Permalink: 2018-07-16 by Daniel S. Standage in blog tags: kevlar

One of the fundamental insights of the kevlar de novo variant caller is the framing of the variant discovery problem as a search for novel k-mers. In this case, "novel" means abundant in the focal sample and effectively absent from all control samples. In the early stages of creating kevlar, it quickly became clear that many k-mers satisfying these simple threshold criteria are not associated with a de novo variants. Some come from sample-specific contamination (bacteria, Illumina adapters, etc.), while others derive from alleles present in the reference genome but absent from the controls due to a combination of genetic variation and chance fluctuations in sequencing coverage. Thus, we introduced filters early on to weed out uninteresting k-mers to focus on those more likely to be associated with de novo variants.

Up until very recently, the kevlar workflow applied k-mer filters after the initial pass over the data to find novel k-mers. Recently I began testing an alternative approach: apply the filters during the initial k-mer counting (enabled by this code update). Using this strategy, if a k-mer is present in the reference genome or is contaminant in origin, its abundance is not tracked for later reference. The direct result is that these k-mers are not declared novel in the first pass over the data, and thus the filters do not need to be applied post facto.

I've noticed two additional secondary benefits to this approach. First is a modest improvement in kevlar's memory efficiency. Since k-mers present in the reference genome and in contaminant databases aren't tracked at all, accurate k-mer counts are possible in a smaller amount of memory. The second is a substantial improvement (>2x decrease) in runtime during the novel k-mer identification step. I don't know how much of this is due to better cache locality from the smaller k-mer counters versus fewer lookups overall—I'm guessing the latter is the more influential factor. In any case, this has been the most computationally expensive part of the kevlar workflow overall, and it's encouraging to see improvements of this magnitude.

Initially I was worried that this approach might require k-mer counts to be recomputed for the final variant likelihood calculations. However, the likelihood scores are based exclusively on the abundances of the alternate allele k-mers which should not be affected by the filters. Reference allele k-mers are considered when computing the error rate, but this only requires abundance/copy number of these k-mers in the reference assembly, not their per-sample abundance.

In summary, this modest and fairly obvious (in retrospect!) new approach looks like a win-win all around.
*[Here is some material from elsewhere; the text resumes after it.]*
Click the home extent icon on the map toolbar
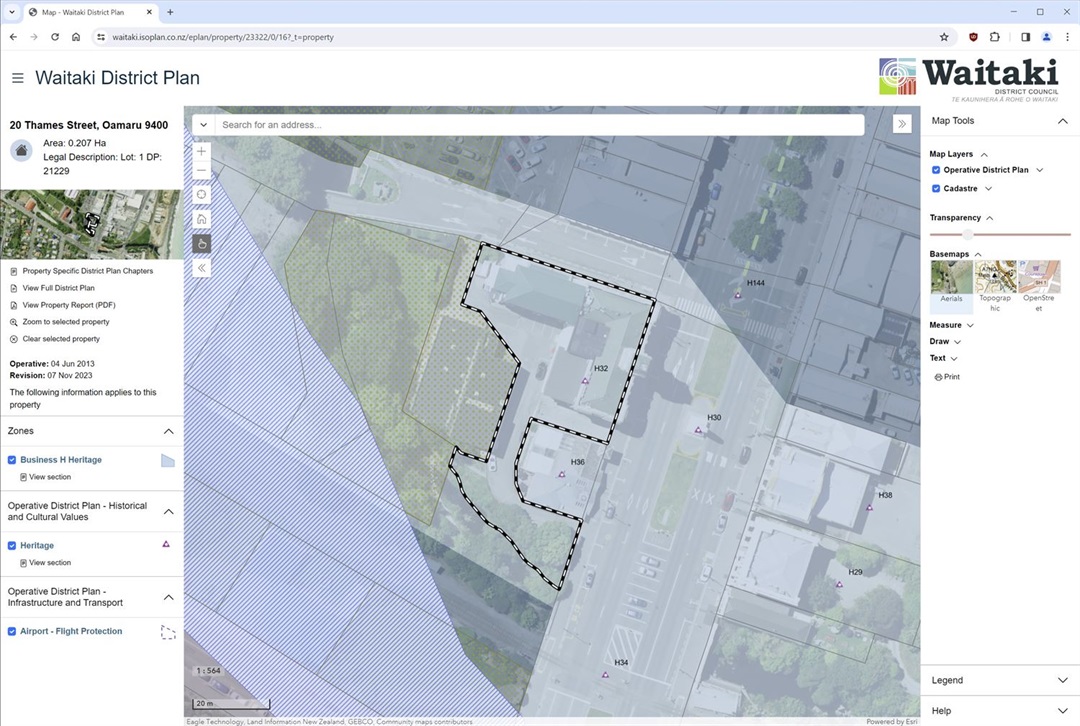The image size is (1080, 726). pos(201,218)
  • Instead of applying k-mer filters in Python land post facto, they are applied a priori during k-mer counting using efficient procedures implemented entirely in C++.
  • As a result, less memory is needed to get accurate k-mer counts for each sample.
  • Also, the task of identifying novel k-mers is sped up substantially, probably due to a decrease in k-mer abundance queries and (to a lesser extent) better cache locality.